• _Stored data_
+--
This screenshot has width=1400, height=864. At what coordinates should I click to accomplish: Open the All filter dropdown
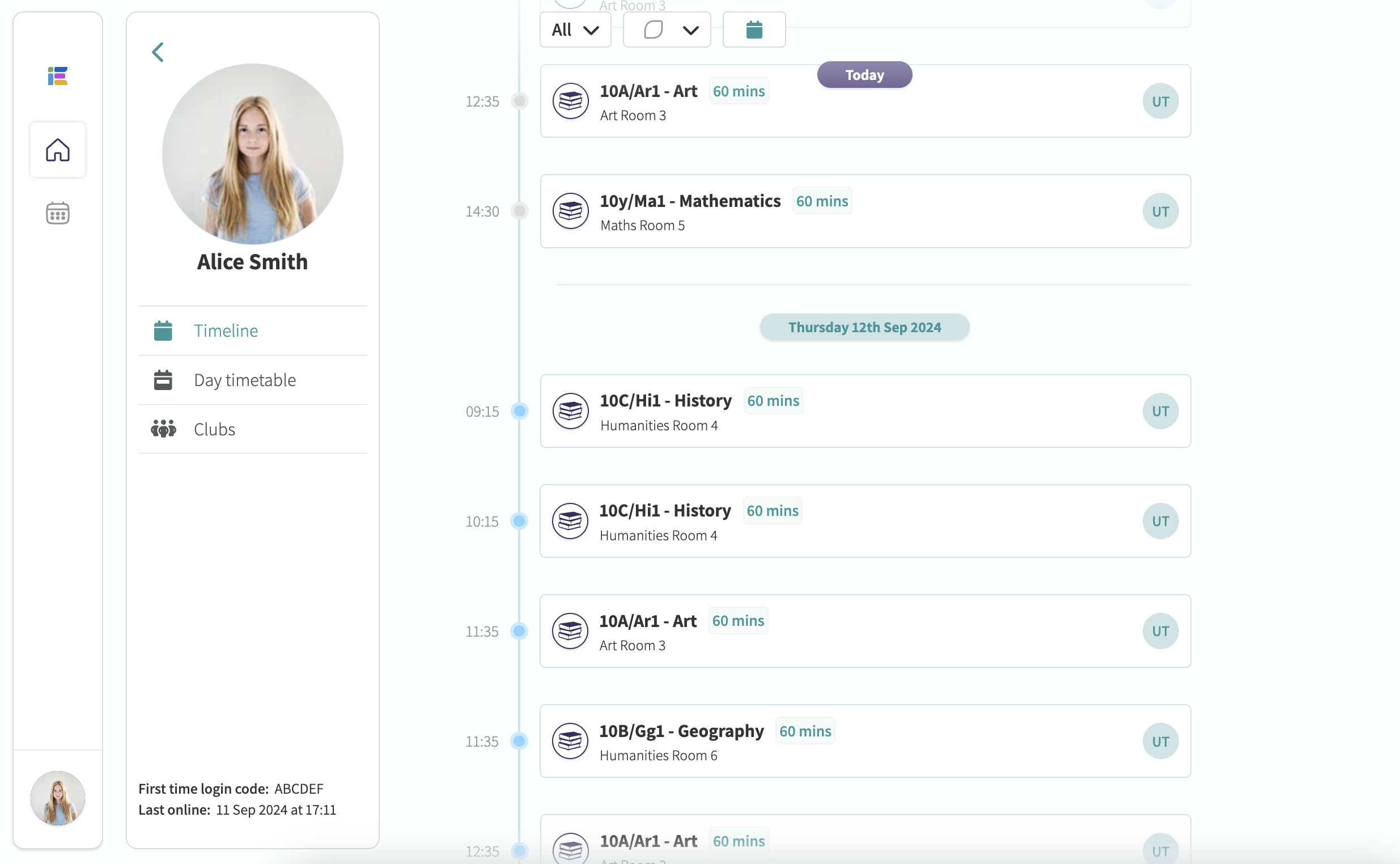coord(575,29)
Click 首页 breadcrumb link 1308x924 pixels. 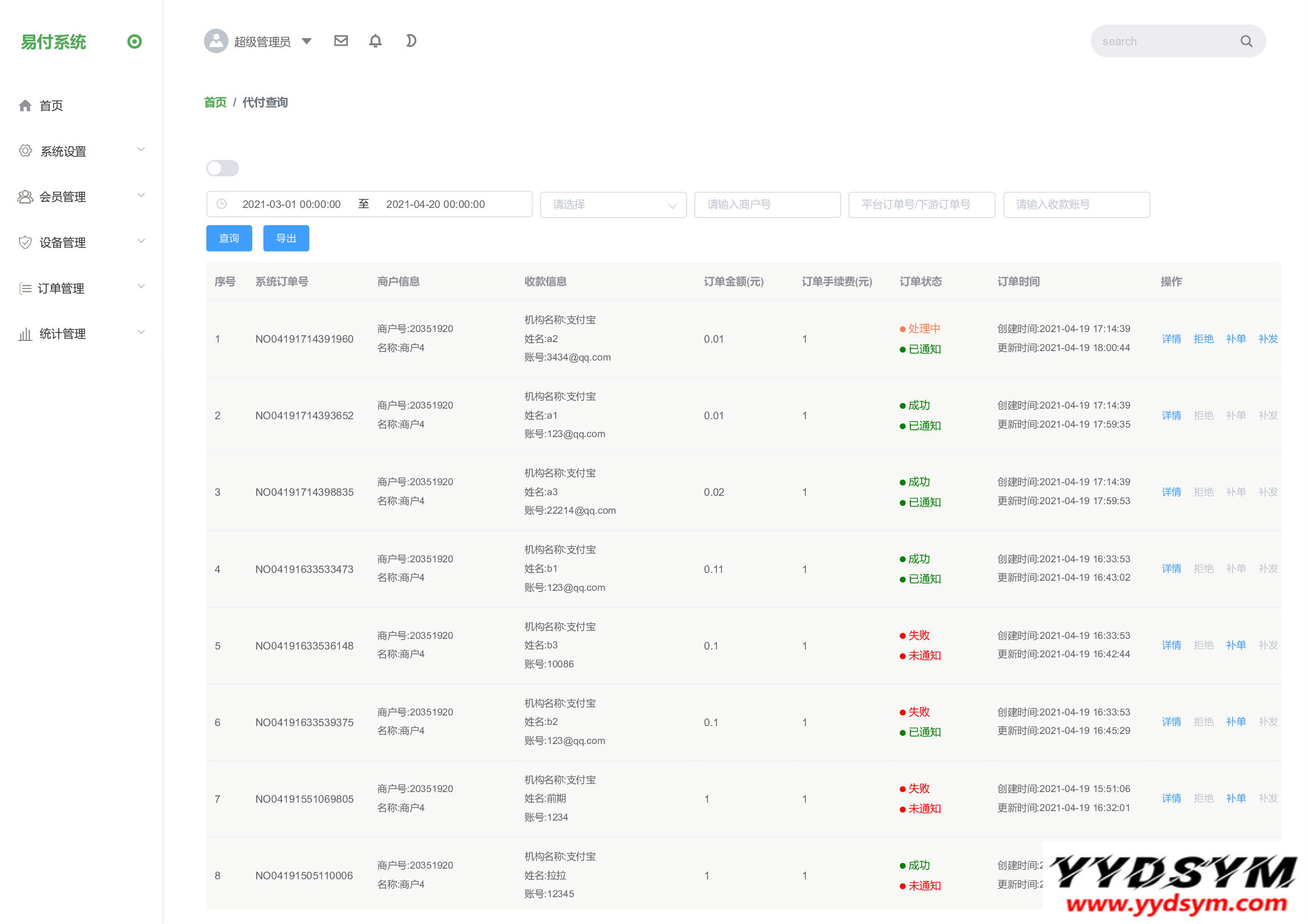[x=215, y=102]
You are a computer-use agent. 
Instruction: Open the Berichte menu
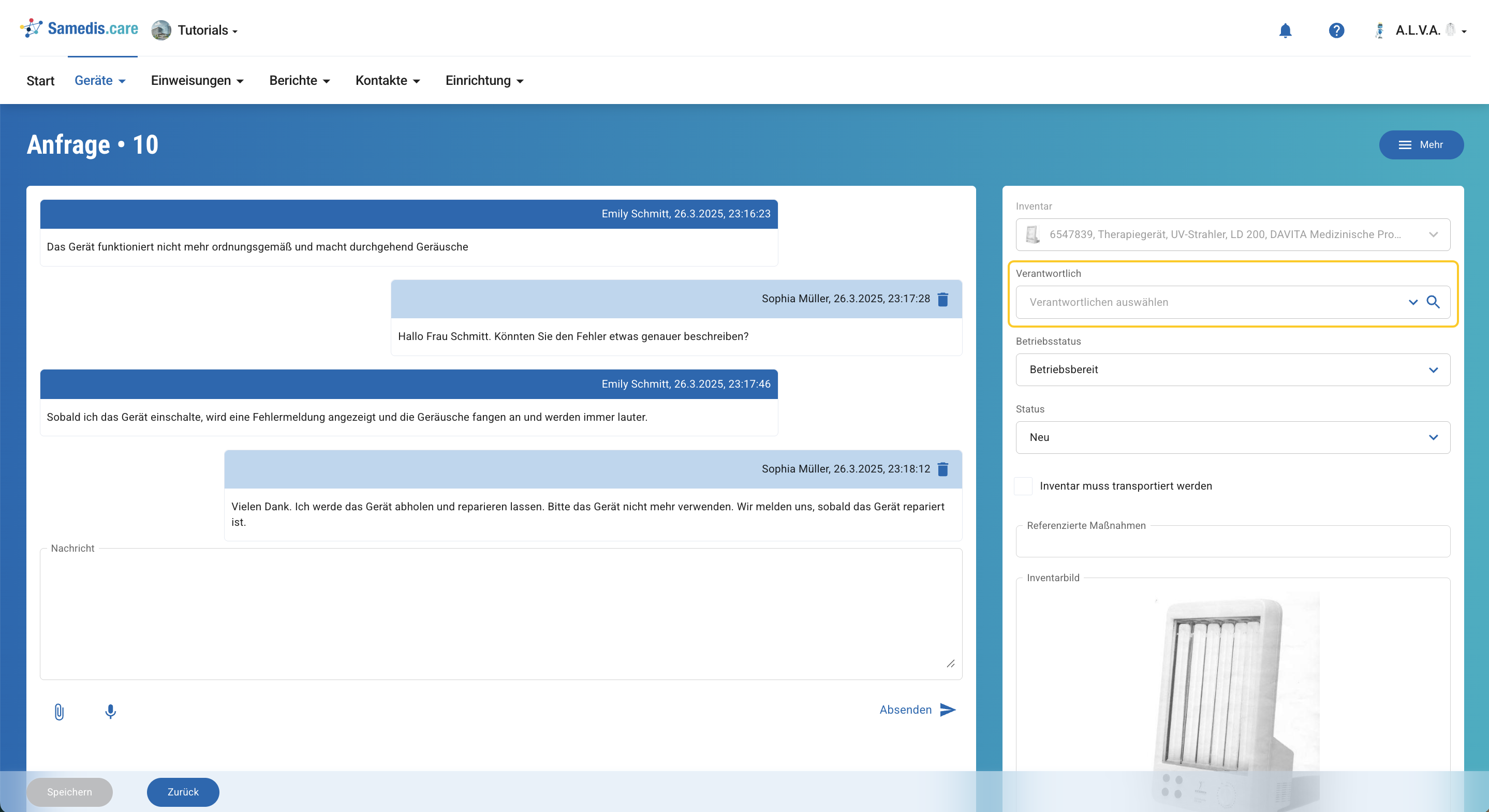(299, 80)
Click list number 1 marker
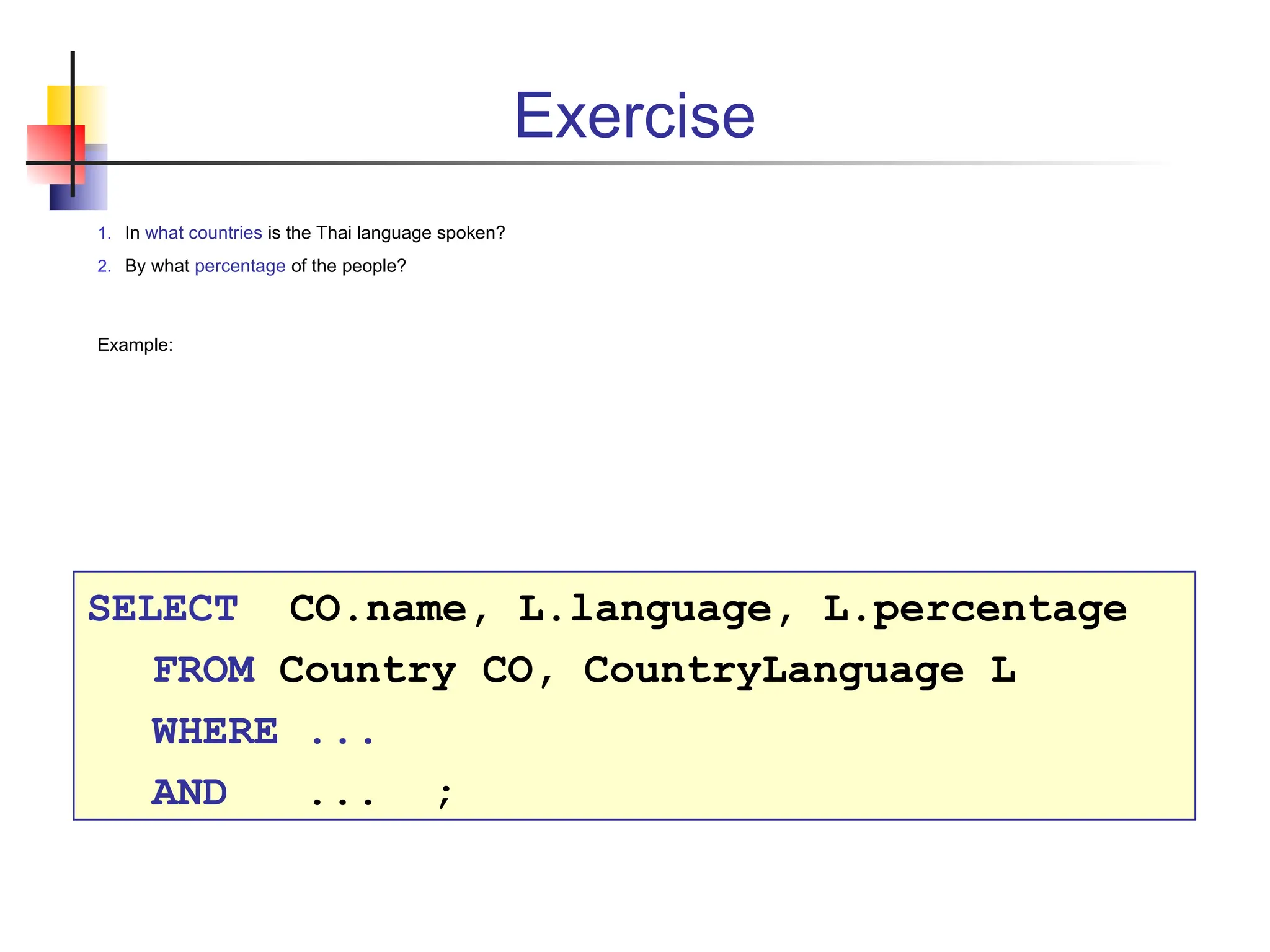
+--
• _WORK INSTRUCTION_
Repeat verbatim the range of lines that opens at the line containing "You are a computer-use agent." and closes at the last line of the entries, excluding all pictures.

• _RESPONSE TO THIS EXERCISE_
You are a computer-use agent. 
Instruction: Open the Berichte menu
(299, 80)
Click list number 1 marker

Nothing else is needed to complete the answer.